Task objective :: Return all of the entries exactly as written.

Stored items ::
⁂

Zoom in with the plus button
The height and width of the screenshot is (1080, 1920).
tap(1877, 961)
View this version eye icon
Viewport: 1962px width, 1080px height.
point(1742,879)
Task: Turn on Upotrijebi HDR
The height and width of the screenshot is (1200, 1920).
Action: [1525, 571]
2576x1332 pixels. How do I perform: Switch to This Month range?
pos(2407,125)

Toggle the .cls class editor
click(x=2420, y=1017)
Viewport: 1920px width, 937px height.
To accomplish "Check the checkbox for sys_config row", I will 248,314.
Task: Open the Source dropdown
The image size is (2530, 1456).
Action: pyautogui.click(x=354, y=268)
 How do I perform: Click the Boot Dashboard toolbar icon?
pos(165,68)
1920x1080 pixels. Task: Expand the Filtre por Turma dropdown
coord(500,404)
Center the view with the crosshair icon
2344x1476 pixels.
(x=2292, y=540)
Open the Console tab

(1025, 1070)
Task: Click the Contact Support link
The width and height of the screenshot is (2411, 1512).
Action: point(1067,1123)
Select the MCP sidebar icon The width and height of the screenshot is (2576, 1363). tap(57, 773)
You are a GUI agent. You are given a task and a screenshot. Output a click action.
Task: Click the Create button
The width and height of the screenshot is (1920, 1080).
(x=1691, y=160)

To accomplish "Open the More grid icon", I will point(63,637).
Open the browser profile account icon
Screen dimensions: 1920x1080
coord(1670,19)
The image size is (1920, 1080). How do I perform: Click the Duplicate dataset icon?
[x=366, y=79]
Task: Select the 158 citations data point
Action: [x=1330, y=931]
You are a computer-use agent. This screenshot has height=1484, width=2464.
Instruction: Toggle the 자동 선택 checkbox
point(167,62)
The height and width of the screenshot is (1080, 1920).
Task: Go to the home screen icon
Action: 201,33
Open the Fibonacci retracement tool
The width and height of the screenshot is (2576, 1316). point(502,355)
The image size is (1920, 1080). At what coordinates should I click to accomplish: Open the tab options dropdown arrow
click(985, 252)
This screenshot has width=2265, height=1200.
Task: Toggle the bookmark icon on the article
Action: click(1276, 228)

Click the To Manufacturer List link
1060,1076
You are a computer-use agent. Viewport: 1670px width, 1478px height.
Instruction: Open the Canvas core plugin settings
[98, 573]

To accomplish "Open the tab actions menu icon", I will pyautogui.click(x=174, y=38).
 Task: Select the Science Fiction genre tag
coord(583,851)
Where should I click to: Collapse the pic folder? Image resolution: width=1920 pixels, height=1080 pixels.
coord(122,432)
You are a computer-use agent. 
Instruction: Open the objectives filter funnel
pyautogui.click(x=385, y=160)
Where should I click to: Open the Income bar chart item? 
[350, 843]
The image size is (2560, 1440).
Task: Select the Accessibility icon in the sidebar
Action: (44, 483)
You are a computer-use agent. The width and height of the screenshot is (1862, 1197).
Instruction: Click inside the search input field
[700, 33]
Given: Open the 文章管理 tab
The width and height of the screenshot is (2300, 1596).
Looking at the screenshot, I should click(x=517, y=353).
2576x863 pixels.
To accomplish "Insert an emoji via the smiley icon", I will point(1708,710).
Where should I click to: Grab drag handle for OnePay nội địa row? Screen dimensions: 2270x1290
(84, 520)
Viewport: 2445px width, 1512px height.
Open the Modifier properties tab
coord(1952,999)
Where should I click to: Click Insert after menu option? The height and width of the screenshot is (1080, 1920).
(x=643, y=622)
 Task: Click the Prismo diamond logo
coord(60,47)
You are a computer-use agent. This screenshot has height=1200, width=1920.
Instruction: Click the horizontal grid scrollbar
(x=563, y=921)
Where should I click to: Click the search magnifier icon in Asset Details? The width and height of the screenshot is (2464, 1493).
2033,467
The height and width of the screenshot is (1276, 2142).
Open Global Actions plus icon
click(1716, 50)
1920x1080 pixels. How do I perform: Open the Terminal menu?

⁂

Result for this task ::
Zoom in with the plus button
The height and width of the screenshot is (1080, 1920).
tap(1877, 961)
View this version eye icon
Viewport: 1962px width, 1080px height.
point(1742,879)
Task: Turn on Upotrijebi HDR
The height and width of the screenshot is (1200, 1920).
Action: [1525, 571]
2576x1332 pixels. How do I perform: Switch to This Month range?
pos(2407,125)

Toggle the .cls class editor
click(x=2420, y=1017)
Viewport: 1920px width, 937px height.
To accomplish "Check the checkbox for sys_config row", I will 248,314.
Task: Open the Source dropdown
The image size is (2530, 1456).
Action: pyautogui.click(x=354, y=268)
 How do I perform: Click the Boot Dashboard toolbar icon?
pos(165,68)
1920x1080 pixels. Task: Expand the Filtre por Turma dropdown
coord(500,404)
Center the view with the crosshair icon
2344x1476 pixels.
(x=2292, y=540)
Open the Console tab

(1025, 1070)
Task: Click the Contact Support link
The width and height of the screenshot is (2411, 1512).
Action: point(1067,1123)
Select the MCP sidebar icon The width and height of the screenshot is (2576, 1363). tap(57, 773)
You are a GUI agent. You are given a task and a screenshot. Output a click action.
Task: Click the Create button
The width and height of the screenshot is (1920, 1080).
(x=1691, y=160)

To accomplish "Open the More grid icon", I will point(63,637).
Open the browser profile account icon
Screen dimensions: 1920x1080
coord(1670,19)
The image size is (1920, 1080). How do I perform: Click the Duplicate dataset icon?
[x=366, y=79]
Task: Select the 158 citations data point
Action: [x=1330, y=931]
You are a computer-use agent. This screenshot has height=1484, width=2464.
Instruction: Toggle the 자동 선택 checkbox
point(167,62)
The height and width of the screenshot is (1080, 1920).
Task: Go to the home screen icon
Action: 201,33
Open the Fibonacci retracement tool
The width and height of the screenshot is (2576, 1316). point(502,355)
The image size is (1920, 1080). At what coordinates should I click to accomplish: Open the tab options dropdown arrow
click(985, 252)
This screenshot has width=2265, height=1200.
Task: Toggle the bookmark icon on the article
Action: click(1276, 228)

Click the To Manufacturer List link
1060,1076
You are a computer-use agent. Viewport: 1670px width, 1478px height.
Instruction: Open the Canvas core plugin settings
[98, 573]

To accomplish "Open the tab actions menu icon", I will pyautogui.click(x=174, y=38).
 Task: Select the Science Fiction genre tag
coord(583,851)
Where should I click to: Collapse the pic folder? Image resolution: width=1920 pixels, height=1080 pixels.
coord(122,432)
You are a computer-use agent. 
Instruction: Open the objectives filter funnel
pyautogui.click(x=385, y=160)
Where should I click to: Open the Income bar chart item? 
[350, 843]
The image size is (2560, 1440).
Task: Select the Accessibility icon in the sidebar
Action: (44, 483)
You are a computer-use agent. The width and height of the screenshot is (1862, 1197).
Instruction: Click inside the search input field
[700, 33]
Given: Open the 文章管理 tab
The width and height of the screenshot is (2300, 1596).
Looking at the screenshot, I should click(x=517, y=353).
2576x863 pixels.
To accomplish "Insert an emoji via the smiley icon", I will point(1708,710).
Where should I click to: Grab drag handle for OnePay nội địa row? Screen dimensions: 2270x1290
(84, 520)
Viewport: 2445px width, 1512px height.
Open the Modifier properties tab
coord(1952,999)
Where should I click to: Click Insert after menu option? The height and width of the screenshot is (1080, 1920).
(x=643, y=622)
 Task: Click the Prismo diamond logo
coord(60,47)
You are a computer-use agent. This screenshot has height=1200, width=1920.
Instruction: Click the horizontal grid scrollbar
(x=563, y=921)
Where should I click to: Click the search magnifier icon in Asset Details? The width and height of the screenshot is (2464, 1493).
2033,467
The height and width of the screenshot is (1276, 2142).
Open Global Actions plus icon
click(1716, 50)
1920x1080 pixels. How do I perform: Open the Terminal menu?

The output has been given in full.